** Data supplied follows **

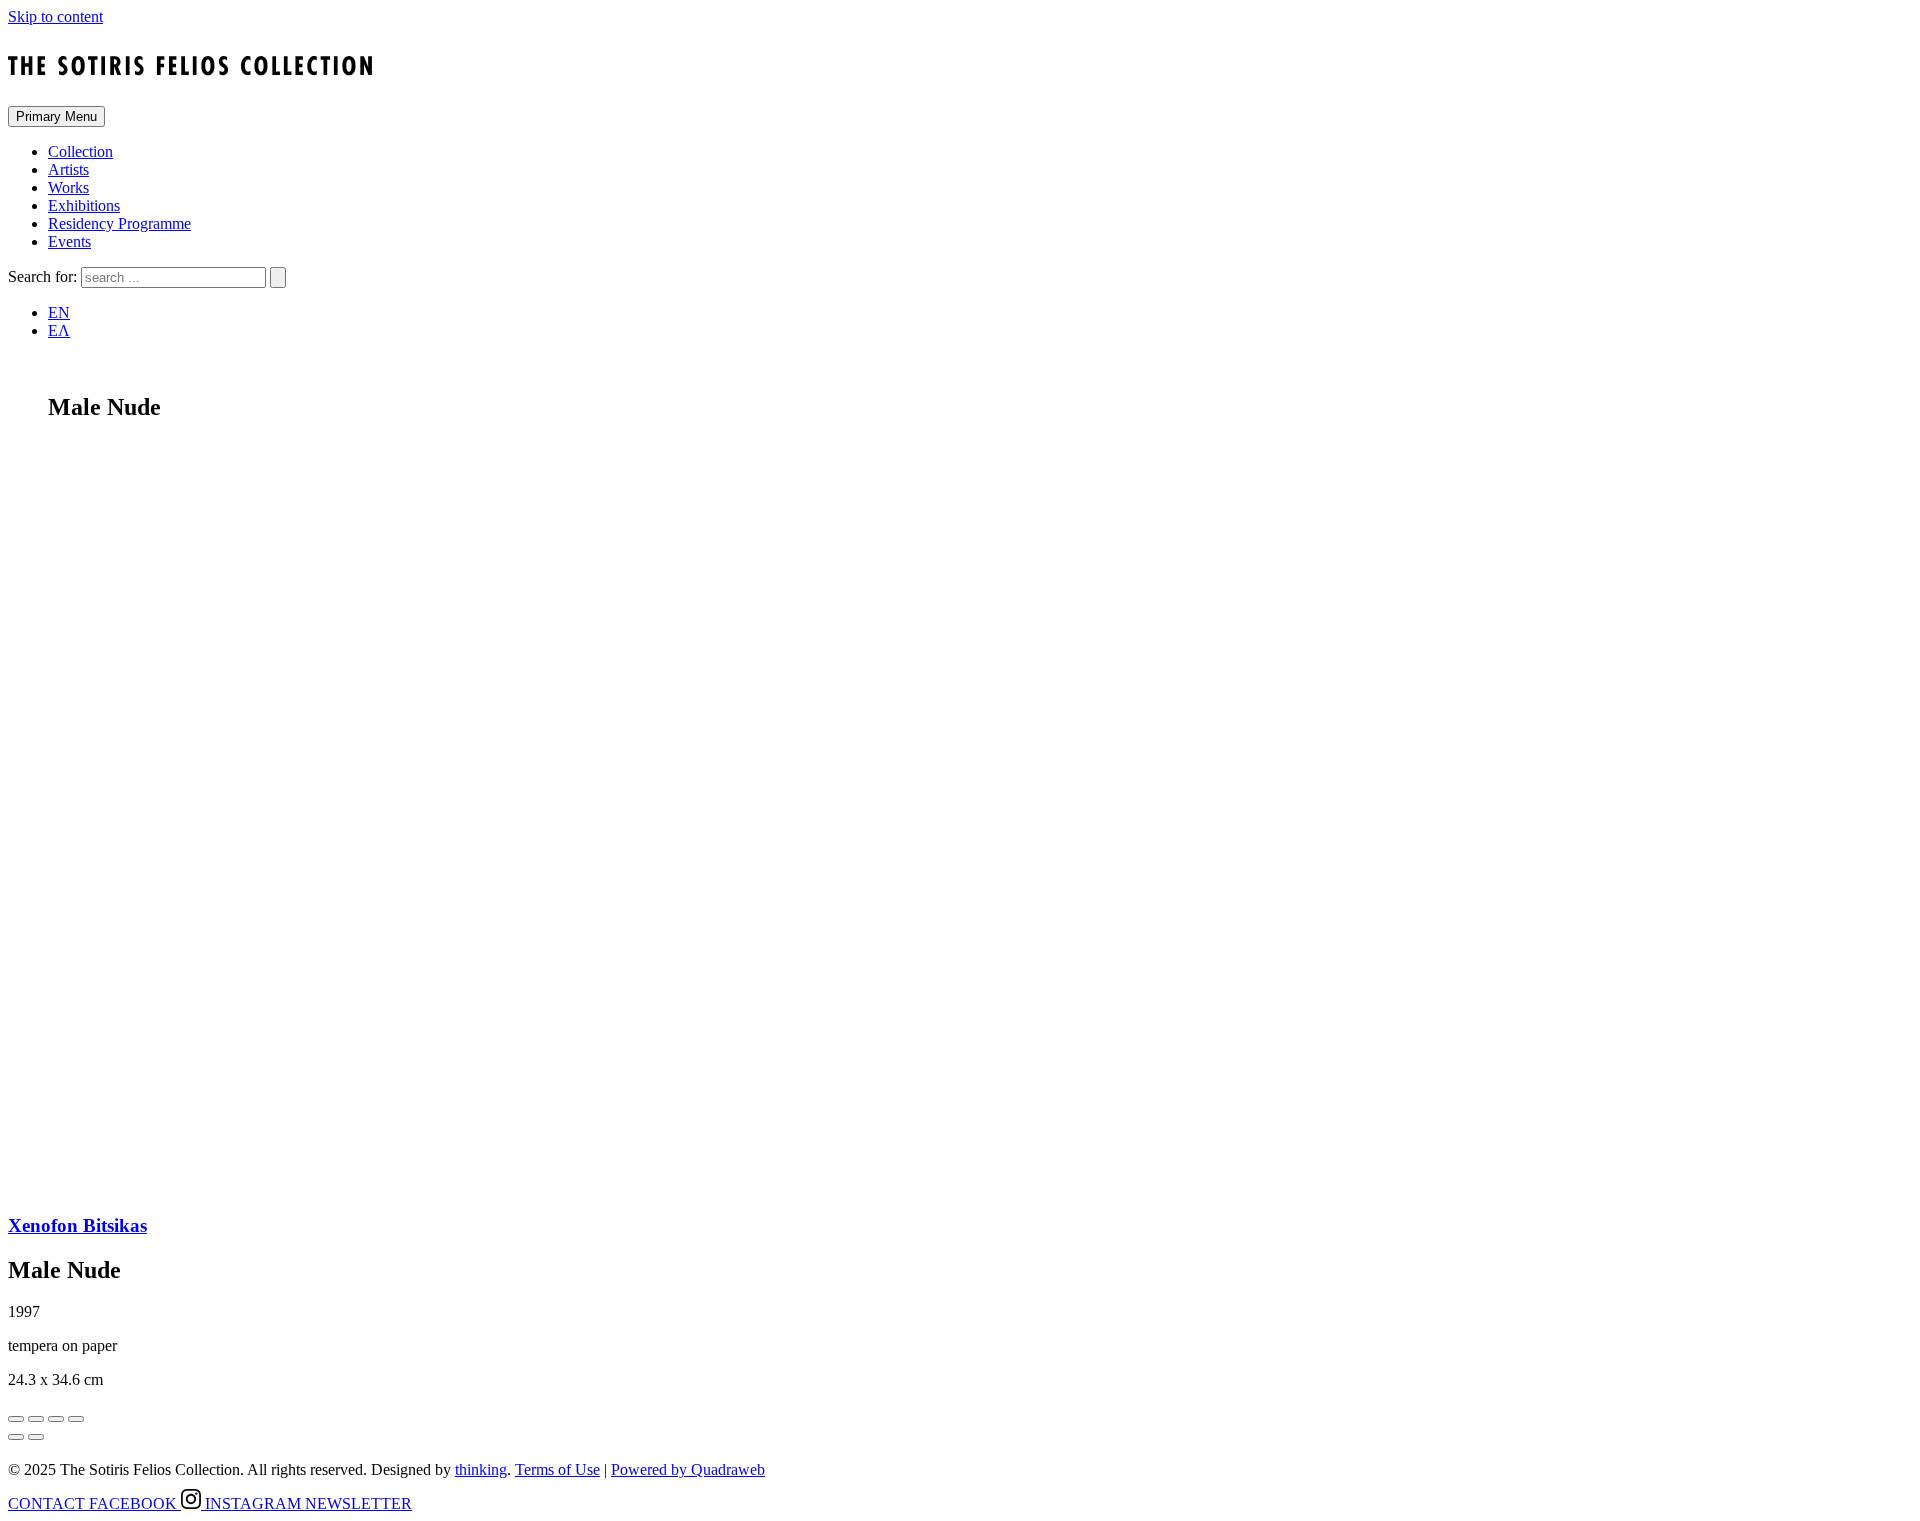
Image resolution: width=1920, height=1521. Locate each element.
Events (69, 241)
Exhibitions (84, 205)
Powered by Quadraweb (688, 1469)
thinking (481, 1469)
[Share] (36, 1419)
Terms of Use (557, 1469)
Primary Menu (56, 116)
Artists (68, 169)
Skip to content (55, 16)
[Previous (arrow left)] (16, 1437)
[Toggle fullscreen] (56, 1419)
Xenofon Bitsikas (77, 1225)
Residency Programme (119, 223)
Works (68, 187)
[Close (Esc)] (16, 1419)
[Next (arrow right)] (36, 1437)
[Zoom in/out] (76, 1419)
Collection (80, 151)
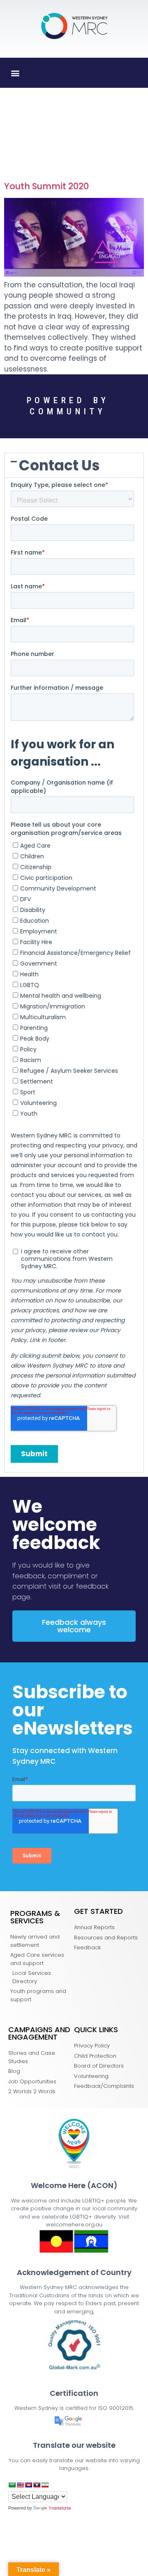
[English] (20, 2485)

** End of Data supplied **
** Data supplied follows **

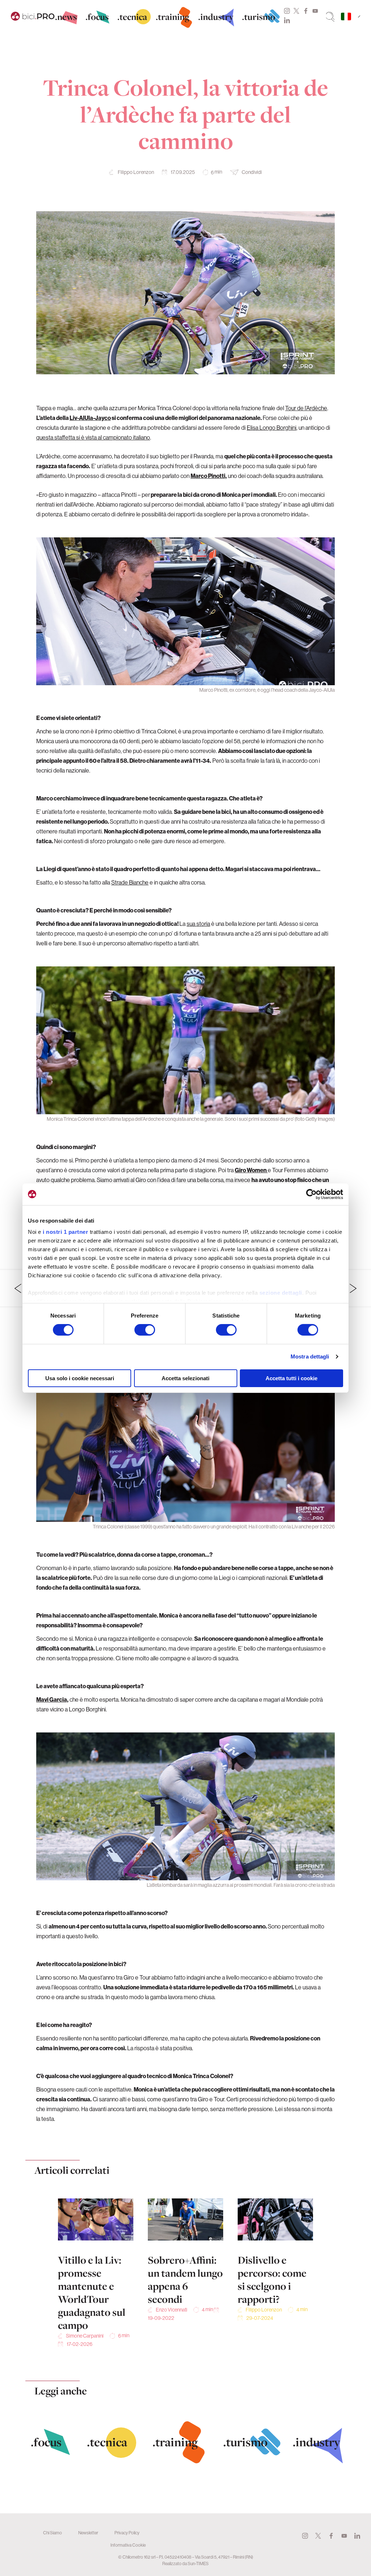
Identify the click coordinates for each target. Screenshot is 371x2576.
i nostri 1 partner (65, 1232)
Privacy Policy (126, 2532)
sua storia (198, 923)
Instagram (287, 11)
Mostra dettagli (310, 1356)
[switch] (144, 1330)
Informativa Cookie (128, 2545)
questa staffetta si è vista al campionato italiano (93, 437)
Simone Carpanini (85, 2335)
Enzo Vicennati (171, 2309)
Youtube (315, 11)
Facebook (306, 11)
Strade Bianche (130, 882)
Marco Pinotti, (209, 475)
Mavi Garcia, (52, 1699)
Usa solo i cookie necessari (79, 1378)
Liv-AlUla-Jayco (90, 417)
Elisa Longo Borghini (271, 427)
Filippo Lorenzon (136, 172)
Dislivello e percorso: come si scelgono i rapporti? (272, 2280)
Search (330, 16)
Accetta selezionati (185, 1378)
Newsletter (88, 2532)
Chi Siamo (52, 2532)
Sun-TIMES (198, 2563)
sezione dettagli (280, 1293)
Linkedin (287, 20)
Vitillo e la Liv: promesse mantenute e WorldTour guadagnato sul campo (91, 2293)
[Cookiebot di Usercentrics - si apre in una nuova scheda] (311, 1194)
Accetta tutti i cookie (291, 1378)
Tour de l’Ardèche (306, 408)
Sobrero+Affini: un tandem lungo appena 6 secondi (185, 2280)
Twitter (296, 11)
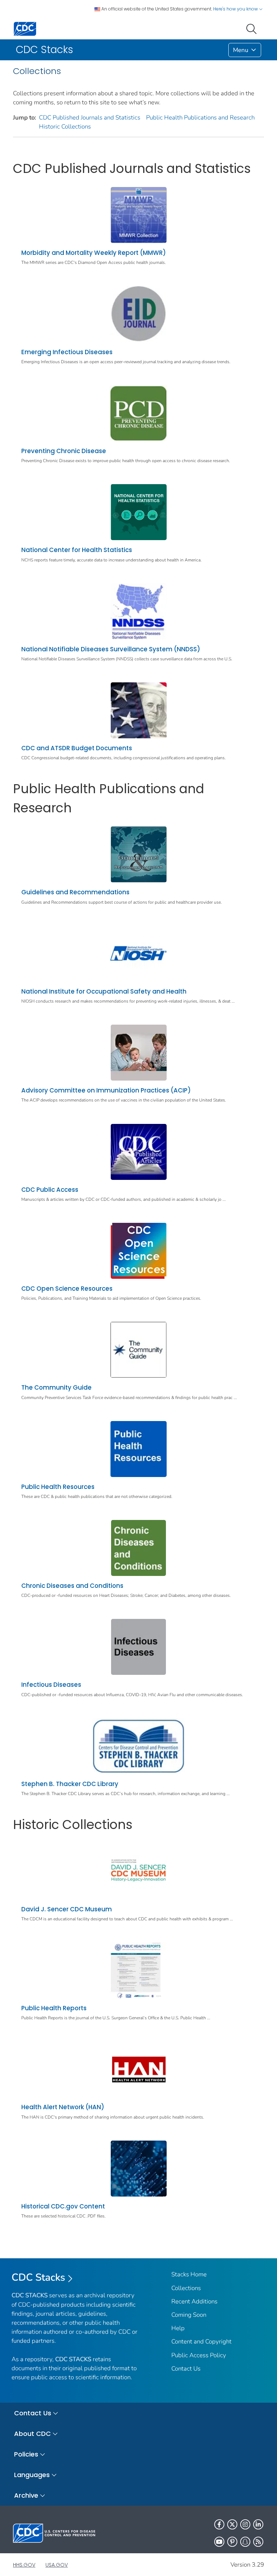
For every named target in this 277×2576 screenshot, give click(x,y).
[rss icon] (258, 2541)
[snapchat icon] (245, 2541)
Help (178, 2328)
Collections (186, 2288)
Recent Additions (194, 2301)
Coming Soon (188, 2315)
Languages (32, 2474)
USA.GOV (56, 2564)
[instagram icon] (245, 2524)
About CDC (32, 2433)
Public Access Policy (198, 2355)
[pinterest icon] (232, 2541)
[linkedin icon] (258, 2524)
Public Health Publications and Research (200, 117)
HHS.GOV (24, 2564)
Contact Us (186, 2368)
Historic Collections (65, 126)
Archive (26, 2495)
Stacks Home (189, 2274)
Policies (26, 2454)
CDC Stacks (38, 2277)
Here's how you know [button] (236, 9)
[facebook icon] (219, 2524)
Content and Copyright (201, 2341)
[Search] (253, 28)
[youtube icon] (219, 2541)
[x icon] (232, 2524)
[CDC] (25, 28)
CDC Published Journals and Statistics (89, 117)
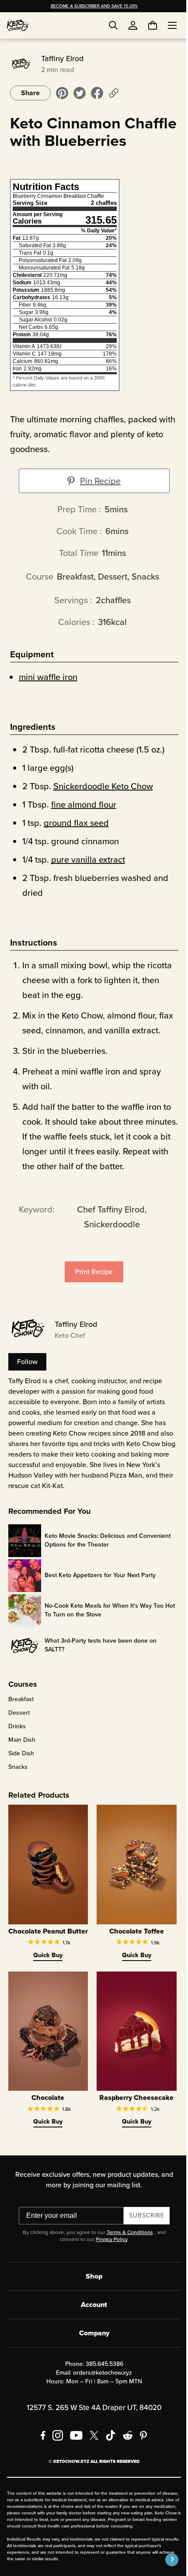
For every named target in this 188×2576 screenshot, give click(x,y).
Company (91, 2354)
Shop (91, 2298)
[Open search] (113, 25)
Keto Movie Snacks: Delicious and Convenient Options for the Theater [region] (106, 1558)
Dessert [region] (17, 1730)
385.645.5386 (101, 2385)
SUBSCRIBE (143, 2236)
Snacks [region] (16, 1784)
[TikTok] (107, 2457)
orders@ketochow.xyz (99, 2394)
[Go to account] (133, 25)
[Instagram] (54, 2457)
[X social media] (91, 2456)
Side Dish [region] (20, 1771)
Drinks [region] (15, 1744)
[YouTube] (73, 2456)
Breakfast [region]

** End of Data supplied **

▶ [What the task asks]
All that is wanted is the lines above between the one containing "Contact Us (186, 2368)" and the one containing "Breakfast [region]", inclusive, restated word for word, with pictures omitted.

▶ [Task solution]
Contact Us (186, 2368)
Historic Collections (65, 126)
Archive (26, 2495)
Stacks Home (189, 2274)
Policies (26, 2454)
CDC Stacks (38, 2277)
Here's how you know [button] (236, 9)
[facebook icon] (219, 2524)
Content and Copyright (201, 2341)
[Search] (253, 28)
[youtube icon] (219, 2541)
[x icon] (232, 2524)
[CDC] (25, 28)
CDC Published Journals and Statistics (89, 117)
For every named target in this 188×2576 screenshot, give click(x,y).
Company (91, 2354)
Shop (91, 2298)
[Open search] (113, 25)
Keto Movie Snacks: Delicious and Convenient Options for the Theater [region] (106, 1558)
Dessert [region] (17, 1730)
385.645.5386 (101, 2385)
SUBSCRIBE (143, 2236)
Snacks [region] (16, 1784)
[TikTok] (107, 2457)
orders@ketochow.xyz (99, 2394)
[Go to account] (133, 25)
[Instagram] (54, 2457)
[X social media] (91, 2456)
Side Dish [region] (20, 1771)
Drinks [region] (15, 1744)
[YouTube] (73, 2456)
Breakfast [region]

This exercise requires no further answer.